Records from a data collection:
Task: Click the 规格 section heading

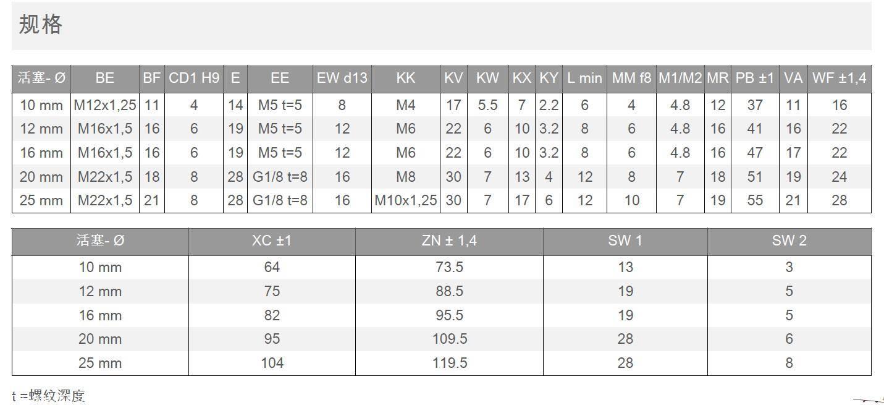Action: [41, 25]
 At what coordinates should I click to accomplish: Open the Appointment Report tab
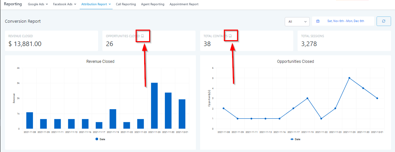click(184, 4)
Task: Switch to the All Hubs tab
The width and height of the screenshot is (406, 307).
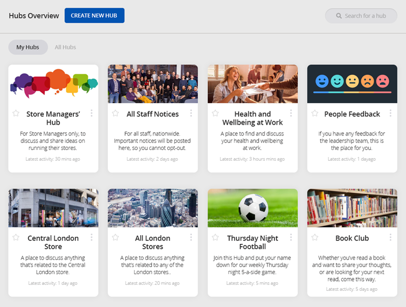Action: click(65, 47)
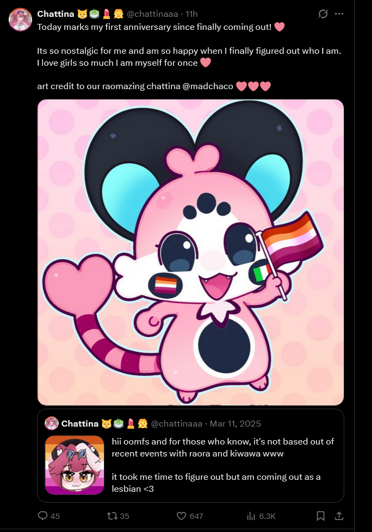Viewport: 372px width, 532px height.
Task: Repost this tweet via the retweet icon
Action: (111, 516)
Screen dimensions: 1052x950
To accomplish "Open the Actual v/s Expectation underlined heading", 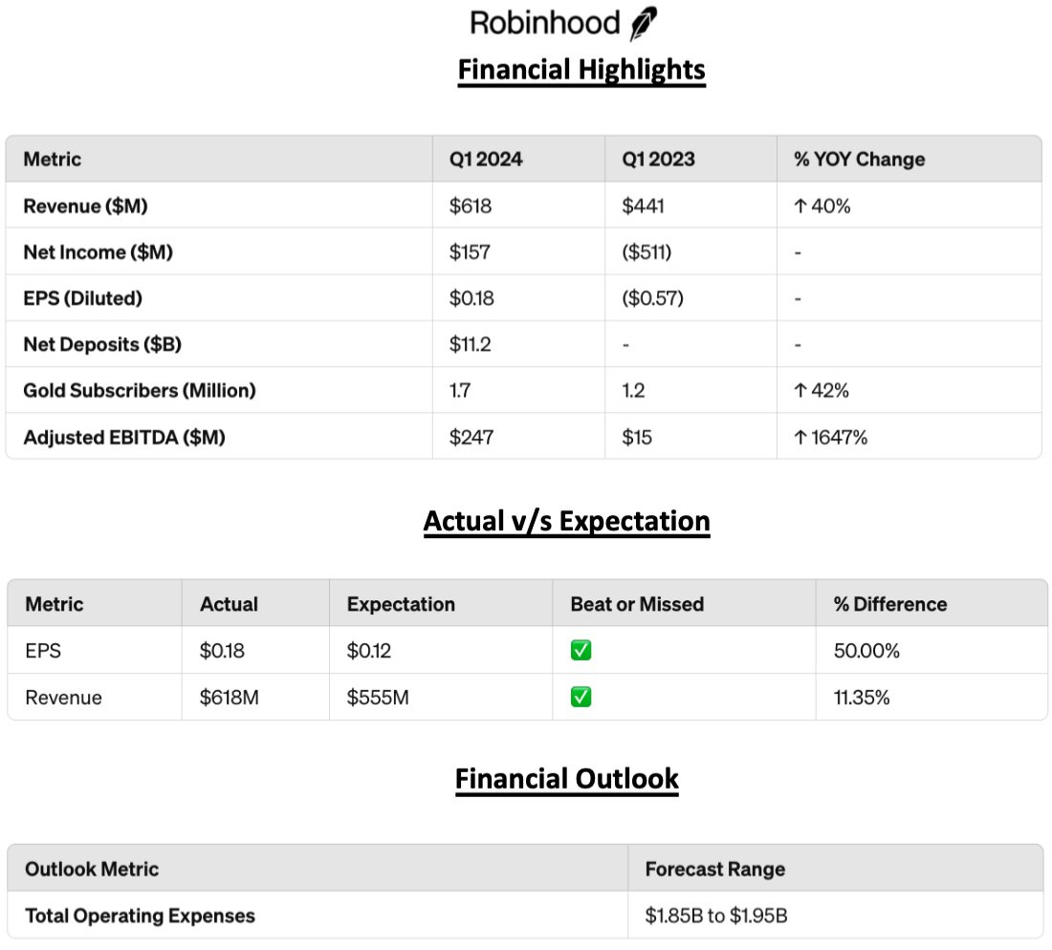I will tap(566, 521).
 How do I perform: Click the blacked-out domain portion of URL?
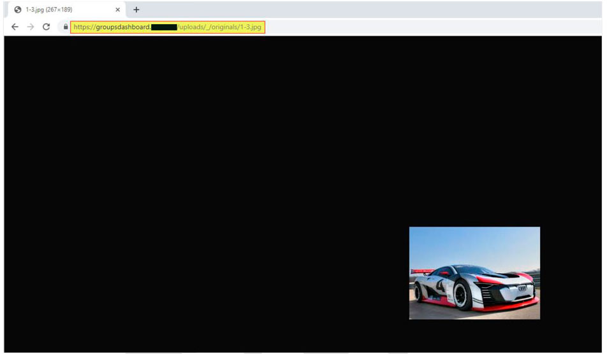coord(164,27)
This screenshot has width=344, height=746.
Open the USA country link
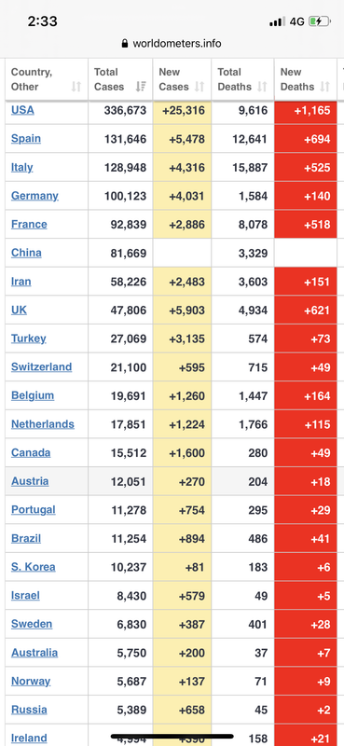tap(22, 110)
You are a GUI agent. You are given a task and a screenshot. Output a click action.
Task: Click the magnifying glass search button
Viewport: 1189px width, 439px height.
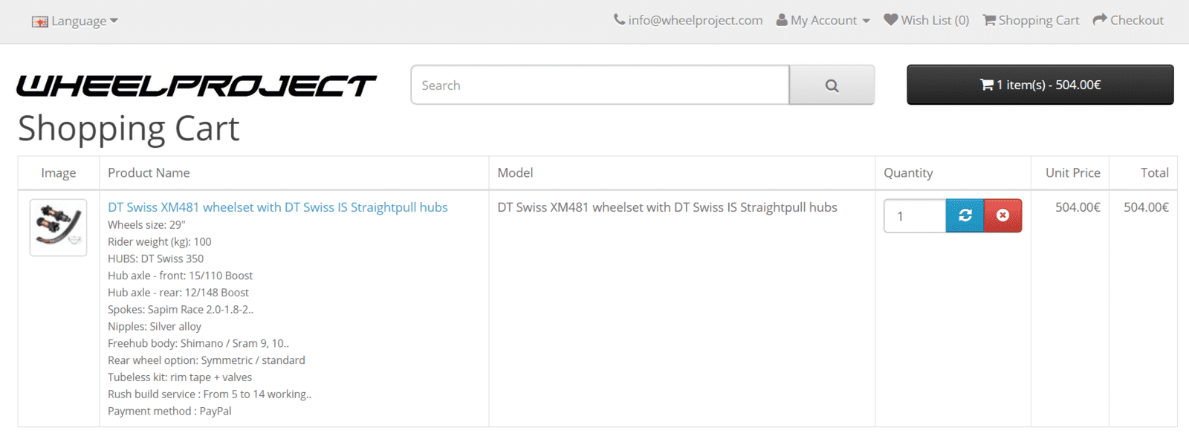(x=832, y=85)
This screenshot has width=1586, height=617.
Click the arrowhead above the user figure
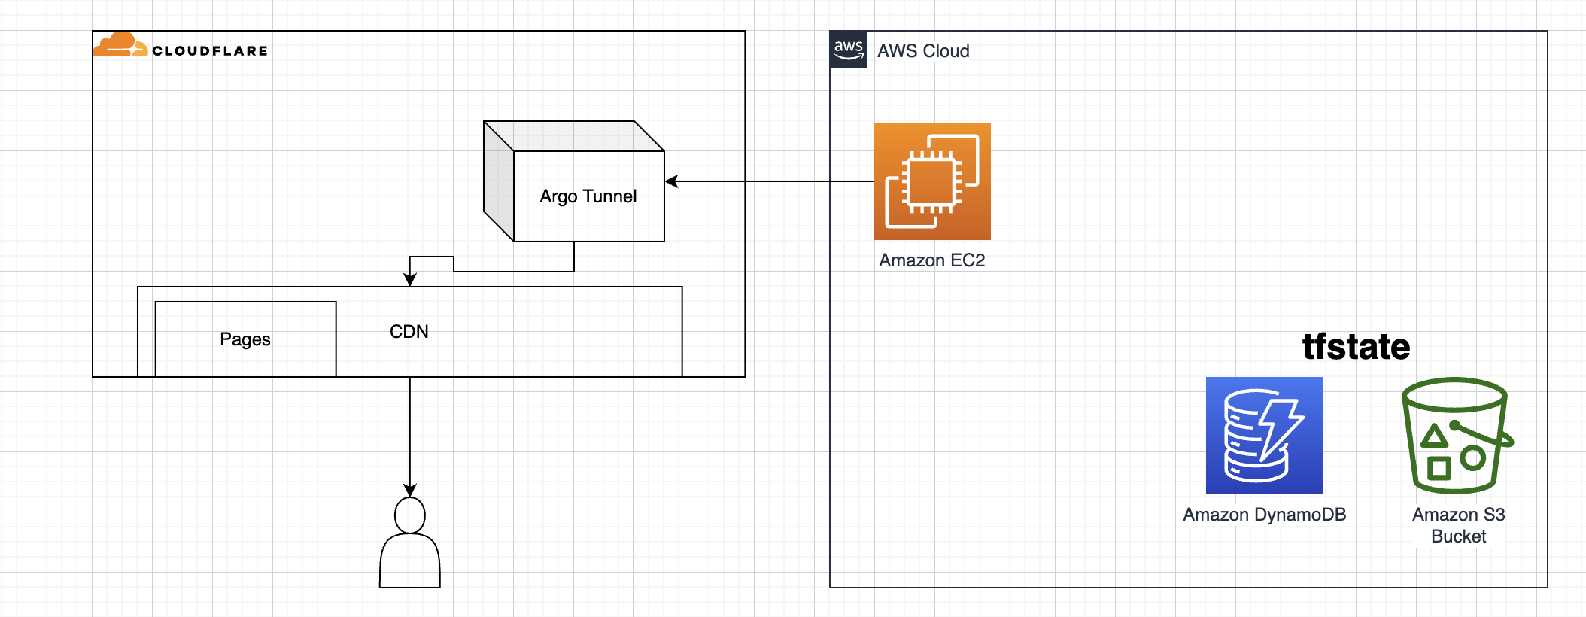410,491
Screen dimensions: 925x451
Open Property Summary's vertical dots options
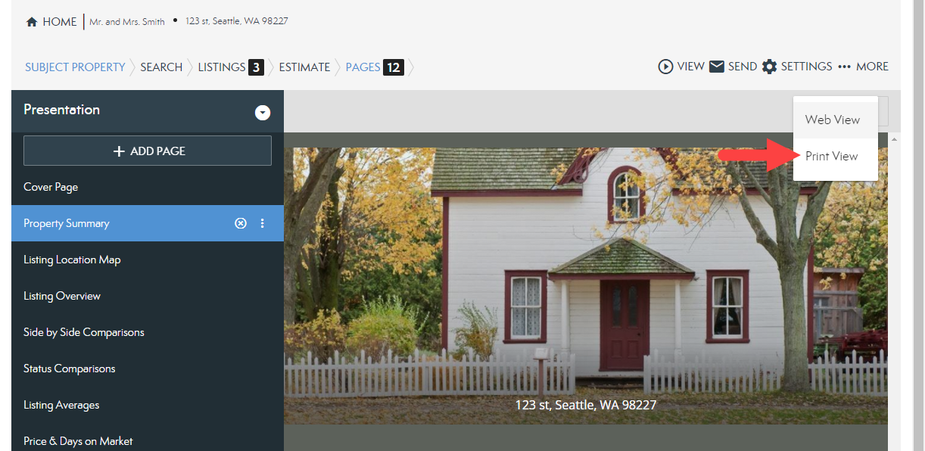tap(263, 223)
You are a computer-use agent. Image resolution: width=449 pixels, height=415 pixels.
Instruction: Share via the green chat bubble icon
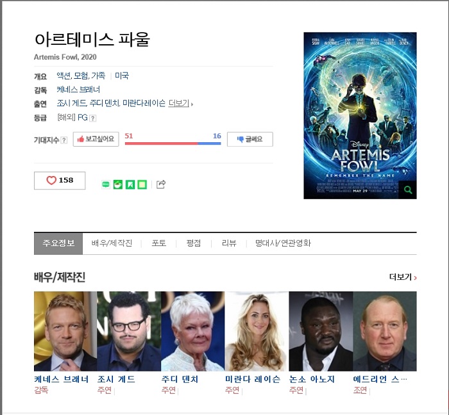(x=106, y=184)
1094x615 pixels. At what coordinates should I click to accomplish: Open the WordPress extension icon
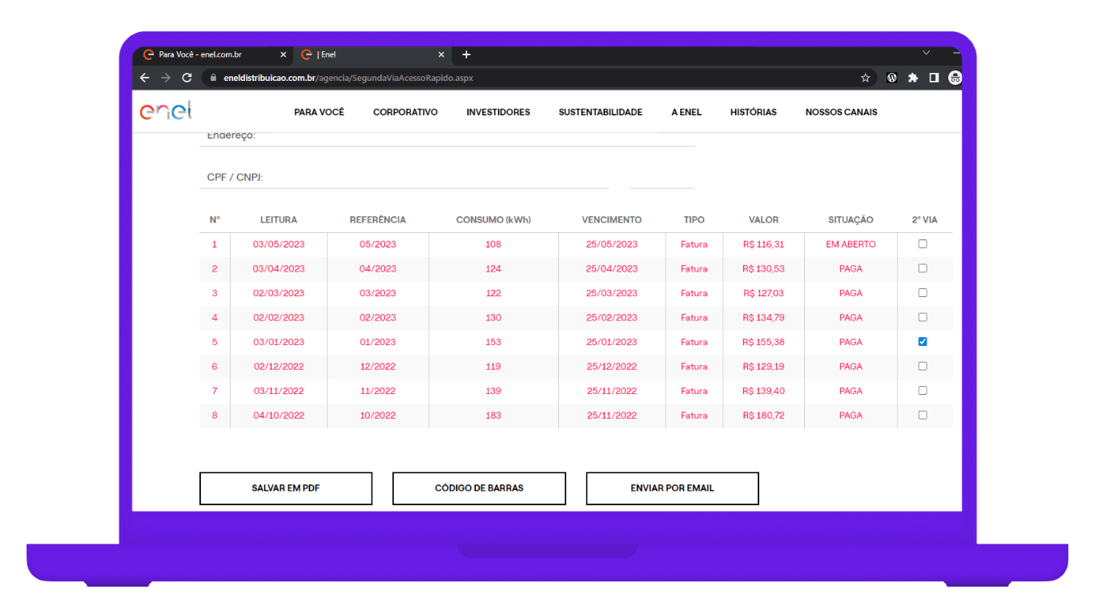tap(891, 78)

PROBLEM DESCRIPTION = The reply needs to repeat exactly the line containing "Screen dimensions: 925x451" and each line after it, through the final line of the entries above, and to skip the pictures.

SOLUTION TO THIS EXERCISE =
Screen dimensions: 925x451
Open Property Summary's vertical dots options
tap(263, 223)
You are a computer-use agent. Image resolution: width=449 pixels, height=415 pixels.
Instruction: Share via the green chat bubble icon
(x=106, y=184)
1094x615 pixels. At what coordinates should I click to accomplish: Open the WordPress extension icon
tap(891, 78)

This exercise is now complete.